Provided passage Block Start
Ammonia synthesis from nitrogen and steam using electrochemical cells with a hydrogen-permeable membrane and Ru/Cs+/C catalysts

Abstract

The ammonia (NH₃) synthesis from nitrogen (N₂) and steam (H₂O) using electrochemical cells with a hydrogen-permeable membrane, Ru/Cs⁺/C catalysts, and CsH₂PO₄/SiP₂O₇ electrolytes at 250 °C was investigated. The highest formation rate was achieved in the hydrogen-permeable membrane cell with 30 wt%-Ru/Cs⁺/VXC72R catalysts, where VXC72R represents a carbon black powder of Cabot Vulcan XC-72R, reaching 32 nmol s⁻¹ cm⁻² at 60 mA cm⁻², 1.0 MPa, and 250 °C, corresponding to 15% current efficiency for NH₃ formation. This rate can be converted to 1.8 mmol h⁻¹ g_cat⁻¹ as a catalyst-based unit. At 10 mA cm⁻², 1.0 MPa, and 250 °C, a rate of NH₃ formation of 9.8 nmol s⁻¹ cm⁻² was obtained with a corresponding current efficiency of 28%. The rate of NH₃ formation under this condition was close to the maximum current efficiency of 36% determined by the theoretical chemical equilibrium on thermodynamics. Three-electrode measurements with a reference electrode were conducted on the present cell. It was observed that the anode exhibited significant overpotential, especially at higher current density.
Provided passage Block End
Instructions for the task: According to the ammonia synthesis abstract, what current efficiency for NH₃ formation was obtained at 10 mA cm⁻², 1.0 MPa, and 250 °C?
Dataset entries Block Start
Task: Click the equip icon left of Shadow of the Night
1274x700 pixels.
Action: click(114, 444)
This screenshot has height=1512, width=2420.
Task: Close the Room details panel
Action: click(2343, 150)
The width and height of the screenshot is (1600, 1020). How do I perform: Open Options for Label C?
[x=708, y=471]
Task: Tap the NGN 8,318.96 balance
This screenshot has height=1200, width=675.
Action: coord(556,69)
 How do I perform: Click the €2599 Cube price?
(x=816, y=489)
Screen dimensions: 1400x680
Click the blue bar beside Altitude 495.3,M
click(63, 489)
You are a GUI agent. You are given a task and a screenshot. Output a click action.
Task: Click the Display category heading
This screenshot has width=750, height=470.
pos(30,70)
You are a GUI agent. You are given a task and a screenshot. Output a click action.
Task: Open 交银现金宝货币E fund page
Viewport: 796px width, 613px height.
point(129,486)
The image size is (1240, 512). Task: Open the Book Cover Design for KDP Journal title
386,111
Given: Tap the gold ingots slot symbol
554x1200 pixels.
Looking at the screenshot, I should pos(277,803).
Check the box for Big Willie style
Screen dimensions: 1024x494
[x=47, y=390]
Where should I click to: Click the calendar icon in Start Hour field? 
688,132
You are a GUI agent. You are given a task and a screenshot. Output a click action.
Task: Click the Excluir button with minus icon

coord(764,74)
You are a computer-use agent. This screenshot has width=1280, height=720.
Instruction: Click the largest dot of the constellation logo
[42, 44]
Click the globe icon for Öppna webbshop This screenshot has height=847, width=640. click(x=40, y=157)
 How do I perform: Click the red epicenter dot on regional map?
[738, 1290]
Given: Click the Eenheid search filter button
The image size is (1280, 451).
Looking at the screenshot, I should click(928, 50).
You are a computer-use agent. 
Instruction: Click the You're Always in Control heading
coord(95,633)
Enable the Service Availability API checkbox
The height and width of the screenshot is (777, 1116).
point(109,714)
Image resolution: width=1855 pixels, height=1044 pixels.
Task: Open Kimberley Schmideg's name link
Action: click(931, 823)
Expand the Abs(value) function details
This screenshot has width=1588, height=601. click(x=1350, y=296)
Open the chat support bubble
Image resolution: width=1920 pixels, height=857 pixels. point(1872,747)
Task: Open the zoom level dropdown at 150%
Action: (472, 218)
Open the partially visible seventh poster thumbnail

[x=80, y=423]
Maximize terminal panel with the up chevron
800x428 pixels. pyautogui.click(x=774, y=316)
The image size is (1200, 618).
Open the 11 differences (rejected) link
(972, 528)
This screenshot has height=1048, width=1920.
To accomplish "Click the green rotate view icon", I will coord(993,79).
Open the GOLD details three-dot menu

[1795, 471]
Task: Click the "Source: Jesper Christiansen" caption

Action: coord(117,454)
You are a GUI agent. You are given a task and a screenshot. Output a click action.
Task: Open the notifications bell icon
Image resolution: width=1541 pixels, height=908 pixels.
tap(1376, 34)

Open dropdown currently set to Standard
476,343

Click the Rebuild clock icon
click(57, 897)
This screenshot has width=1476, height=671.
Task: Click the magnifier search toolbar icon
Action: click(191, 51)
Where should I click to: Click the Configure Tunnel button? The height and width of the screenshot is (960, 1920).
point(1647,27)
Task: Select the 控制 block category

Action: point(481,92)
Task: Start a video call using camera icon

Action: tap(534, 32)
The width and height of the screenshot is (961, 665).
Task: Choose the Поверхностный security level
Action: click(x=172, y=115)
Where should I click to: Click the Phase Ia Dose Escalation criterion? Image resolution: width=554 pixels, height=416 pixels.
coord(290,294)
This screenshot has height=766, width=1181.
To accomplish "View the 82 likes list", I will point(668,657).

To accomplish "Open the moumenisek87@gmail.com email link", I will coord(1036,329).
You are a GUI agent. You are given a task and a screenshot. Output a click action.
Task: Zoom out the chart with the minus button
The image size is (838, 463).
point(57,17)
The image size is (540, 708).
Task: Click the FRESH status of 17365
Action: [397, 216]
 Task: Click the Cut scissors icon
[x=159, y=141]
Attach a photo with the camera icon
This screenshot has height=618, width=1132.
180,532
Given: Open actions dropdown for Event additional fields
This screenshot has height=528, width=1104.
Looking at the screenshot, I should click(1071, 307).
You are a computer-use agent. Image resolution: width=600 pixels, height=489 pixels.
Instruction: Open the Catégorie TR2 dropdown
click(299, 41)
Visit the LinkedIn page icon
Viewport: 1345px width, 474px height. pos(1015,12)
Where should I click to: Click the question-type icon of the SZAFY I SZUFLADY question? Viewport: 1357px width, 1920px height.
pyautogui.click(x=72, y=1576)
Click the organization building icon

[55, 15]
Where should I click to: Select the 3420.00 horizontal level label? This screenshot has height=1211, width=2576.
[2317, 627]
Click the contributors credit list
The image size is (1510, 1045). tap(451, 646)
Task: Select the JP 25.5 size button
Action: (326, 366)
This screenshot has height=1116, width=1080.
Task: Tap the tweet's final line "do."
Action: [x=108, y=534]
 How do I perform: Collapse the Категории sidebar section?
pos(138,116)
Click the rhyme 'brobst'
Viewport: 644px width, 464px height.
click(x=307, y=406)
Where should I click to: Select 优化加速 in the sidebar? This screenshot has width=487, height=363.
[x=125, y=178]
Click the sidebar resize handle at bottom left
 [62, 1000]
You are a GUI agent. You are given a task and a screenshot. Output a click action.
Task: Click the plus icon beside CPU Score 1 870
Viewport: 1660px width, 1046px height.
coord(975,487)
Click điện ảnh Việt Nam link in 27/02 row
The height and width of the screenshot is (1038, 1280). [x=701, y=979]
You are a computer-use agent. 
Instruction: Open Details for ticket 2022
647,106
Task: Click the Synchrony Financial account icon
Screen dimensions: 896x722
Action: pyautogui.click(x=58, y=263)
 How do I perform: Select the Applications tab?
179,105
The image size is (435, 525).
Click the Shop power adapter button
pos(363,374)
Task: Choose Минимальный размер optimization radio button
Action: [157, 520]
Dataset entries Block End
Response: 28%